32. “I thought: ‘Why am I afraid of that pleasure that has nothing to do with sensual pleasures and unwholesome states?’ I thought: ‘I am not afraid of that pleasure since it has nothing to do with sensual pleasures and unwholesome states.’

Majjhima Nikaya MN138. Uddesavibhanga Sutta: The Exposition of a Summary (อุทเทสวิภังคสูตร)

3. “Bhikkhus, a bhikkhu should examine things in such a way that while he is examining them, his consciousness is not distracted and scattered externally nor stuck internally, and by not clinging he does not become agitated. If his consciousness is not distracted and scattered externally nor stuck internally, and if by not clinging he does not become agitated, then for him these is no origination of suffering–of birth, ageing, and death in the future.”

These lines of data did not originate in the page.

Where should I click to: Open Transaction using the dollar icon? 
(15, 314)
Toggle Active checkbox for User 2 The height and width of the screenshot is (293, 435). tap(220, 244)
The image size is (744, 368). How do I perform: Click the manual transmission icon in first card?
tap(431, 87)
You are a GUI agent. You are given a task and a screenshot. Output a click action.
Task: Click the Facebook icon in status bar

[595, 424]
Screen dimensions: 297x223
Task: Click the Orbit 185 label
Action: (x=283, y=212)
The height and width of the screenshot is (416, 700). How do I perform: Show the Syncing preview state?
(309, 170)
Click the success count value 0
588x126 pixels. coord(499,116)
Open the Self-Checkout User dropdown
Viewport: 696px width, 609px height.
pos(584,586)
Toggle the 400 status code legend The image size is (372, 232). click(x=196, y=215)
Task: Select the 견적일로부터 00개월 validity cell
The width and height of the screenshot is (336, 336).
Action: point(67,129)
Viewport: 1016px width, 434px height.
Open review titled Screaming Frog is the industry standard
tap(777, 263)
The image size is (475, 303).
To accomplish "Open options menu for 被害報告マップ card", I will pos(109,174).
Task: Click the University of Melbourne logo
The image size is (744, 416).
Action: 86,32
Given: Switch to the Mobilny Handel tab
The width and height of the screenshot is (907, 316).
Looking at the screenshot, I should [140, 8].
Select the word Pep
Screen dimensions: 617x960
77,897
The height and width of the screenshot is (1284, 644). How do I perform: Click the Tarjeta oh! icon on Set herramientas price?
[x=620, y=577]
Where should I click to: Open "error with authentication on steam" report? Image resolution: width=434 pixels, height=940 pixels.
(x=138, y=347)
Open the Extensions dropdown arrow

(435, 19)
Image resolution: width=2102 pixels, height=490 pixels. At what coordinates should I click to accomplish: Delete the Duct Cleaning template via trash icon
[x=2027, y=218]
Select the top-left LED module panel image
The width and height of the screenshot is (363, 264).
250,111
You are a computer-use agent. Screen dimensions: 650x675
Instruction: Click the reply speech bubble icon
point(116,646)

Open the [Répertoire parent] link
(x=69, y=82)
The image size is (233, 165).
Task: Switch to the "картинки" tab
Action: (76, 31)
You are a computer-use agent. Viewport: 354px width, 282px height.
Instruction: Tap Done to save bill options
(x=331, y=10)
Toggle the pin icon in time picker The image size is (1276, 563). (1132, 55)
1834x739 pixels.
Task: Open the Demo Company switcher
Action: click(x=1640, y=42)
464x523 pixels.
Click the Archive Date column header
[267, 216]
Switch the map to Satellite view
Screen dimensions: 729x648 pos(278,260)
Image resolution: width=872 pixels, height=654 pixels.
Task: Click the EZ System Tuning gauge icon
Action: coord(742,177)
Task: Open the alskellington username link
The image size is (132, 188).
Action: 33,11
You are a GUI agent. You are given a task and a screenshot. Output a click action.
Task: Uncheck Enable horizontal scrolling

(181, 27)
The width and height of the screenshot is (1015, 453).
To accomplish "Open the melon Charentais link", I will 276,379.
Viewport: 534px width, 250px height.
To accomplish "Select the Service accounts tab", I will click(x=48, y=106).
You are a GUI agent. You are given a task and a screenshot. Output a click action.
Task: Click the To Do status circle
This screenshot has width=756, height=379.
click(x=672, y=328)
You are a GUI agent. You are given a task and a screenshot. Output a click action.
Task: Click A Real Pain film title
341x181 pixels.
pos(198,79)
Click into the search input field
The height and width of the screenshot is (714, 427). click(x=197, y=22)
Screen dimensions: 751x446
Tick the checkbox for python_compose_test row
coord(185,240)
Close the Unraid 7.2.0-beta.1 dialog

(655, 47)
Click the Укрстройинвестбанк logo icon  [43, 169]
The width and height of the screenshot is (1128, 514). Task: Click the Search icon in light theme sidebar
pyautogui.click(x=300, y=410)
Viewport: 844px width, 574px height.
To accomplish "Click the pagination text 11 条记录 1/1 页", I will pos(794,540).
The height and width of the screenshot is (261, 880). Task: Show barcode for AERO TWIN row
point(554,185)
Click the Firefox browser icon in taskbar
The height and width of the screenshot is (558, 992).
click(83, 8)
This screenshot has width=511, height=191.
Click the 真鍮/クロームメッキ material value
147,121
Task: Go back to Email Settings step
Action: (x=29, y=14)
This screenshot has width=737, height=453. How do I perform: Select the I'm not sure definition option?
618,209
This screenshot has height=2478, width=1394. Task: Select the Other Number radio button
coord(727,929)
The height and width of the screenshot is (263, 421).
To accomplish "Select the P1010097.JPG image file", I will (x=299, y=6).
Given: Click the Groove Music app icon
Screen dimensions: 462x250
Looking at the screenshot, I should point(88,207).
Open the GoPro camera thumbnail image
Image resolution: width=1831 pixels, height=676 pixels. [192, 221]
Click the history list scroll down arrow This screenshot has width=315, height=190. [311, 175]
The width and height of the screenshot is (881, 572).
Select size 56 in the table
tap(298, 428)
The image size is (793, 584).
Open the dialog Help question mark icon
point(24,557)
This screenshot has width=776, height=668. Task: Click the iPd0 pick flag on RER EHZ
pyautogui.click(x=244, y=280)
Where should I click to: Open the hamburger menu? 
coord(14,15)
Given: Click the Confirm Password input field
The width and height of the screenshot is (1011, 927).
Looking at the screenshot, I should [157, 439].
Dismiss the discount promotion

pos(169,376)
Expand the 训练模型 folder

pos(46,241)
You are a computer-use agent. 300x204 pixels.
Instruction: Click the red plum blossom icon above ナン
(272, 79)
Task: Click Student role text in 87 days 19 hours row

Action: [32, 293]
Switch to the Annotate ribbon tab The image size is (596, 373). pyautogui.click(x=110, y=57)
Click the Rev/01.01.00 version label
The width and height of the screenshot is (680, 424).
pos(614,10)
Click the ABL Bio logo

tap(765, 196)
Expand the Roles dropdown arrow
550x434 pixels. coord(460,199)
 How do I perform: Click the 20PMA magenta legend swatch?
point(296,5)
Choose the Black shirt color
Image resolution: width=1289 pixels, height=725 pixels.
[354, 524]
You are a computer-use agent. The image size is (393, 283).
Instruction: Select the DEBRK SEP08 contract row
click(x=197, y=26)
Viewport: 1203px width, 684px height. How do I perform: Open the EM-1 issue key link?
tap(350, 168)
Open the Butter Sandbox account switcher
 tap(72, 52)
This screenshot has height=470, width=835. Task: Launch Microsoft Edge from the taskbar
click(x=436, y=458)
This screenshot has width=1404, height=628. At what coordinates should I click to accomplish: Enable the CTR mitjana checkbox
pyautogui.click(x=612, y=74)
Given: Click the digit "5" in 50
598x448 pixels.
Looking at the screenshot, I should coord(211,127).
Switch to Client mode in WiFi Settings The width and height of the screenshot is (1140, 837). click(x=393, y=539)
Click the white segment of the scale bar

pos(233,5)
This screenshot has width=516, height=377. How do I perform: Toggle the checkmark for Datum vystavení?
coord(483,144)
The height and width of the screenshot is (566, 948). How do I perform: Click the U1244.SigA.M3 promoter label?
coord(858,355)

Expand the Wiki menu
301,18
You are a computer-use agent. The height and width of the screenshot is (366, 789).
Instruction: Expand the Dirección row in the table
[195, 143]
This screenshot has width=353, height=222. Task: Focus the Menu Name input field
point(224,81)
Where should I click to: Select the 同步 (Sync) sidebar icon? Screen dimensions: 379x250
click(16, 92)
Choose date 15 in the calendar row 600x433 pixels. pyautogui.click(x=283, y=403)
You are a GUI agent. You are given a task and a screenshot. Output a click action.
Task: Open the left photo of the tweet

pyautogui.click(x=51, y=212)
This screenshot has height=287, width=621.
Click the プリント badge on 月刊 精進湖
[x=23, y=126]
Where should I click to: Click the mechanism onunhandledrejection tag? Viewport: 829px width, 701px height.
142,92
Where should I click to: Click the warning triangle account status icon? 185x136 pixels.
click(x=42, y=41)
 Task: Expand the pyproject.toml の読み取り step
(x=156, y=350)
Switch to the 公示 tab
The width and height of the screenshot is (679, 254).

11. [spoken by Ven. Mahaa Kaccaana] “And how friends, is consciousness called ‘not distracted and scattered externally? Here, when a bhikkhu has seen a form with the eye, if his consciousness does not follow after the sign of form, is not tied and shackled by gratification in the sign of form, then his consciousness is called ‘not distracted and scattered externally…’

12. “And how, friends, is the mind called ‘stuck internally’? Here, quite secluded from sensual pleasures, secluded from unwholesome states, a bhikkhu enters upon and abides in the first jhaana, which is accompanied by applied and sustained thought, with rapture and pleasure born of seclusion. If his consciousness follows after the rapture and pleasure born of seclusion, is tied and shackled by gratification in the rapture and pleasure born of seclusion, then his mind is called ‘stuck internally.’

13. “Again, with the stilling of applied and sustained thought, a bhikkhu enters upon and abides in the second jhaana, which has self-confidence and singleness of mind without applied and sustained thought, with rapture and pleasure born of concentration. If his consciousness follows after the rapture and pleasure born of concentration…then his mind is called ‘stuck internally.’

Passages 14 and 15 similarly cover the third and fourth jhaana. Passages 16-19 cover ‘not stuck internally.’ The way to not be stuck internally is when “if his consciousness does not follow after the rapture and pleasure…” I take this as meaning not hankering after the pleasure and gratification of jhaana.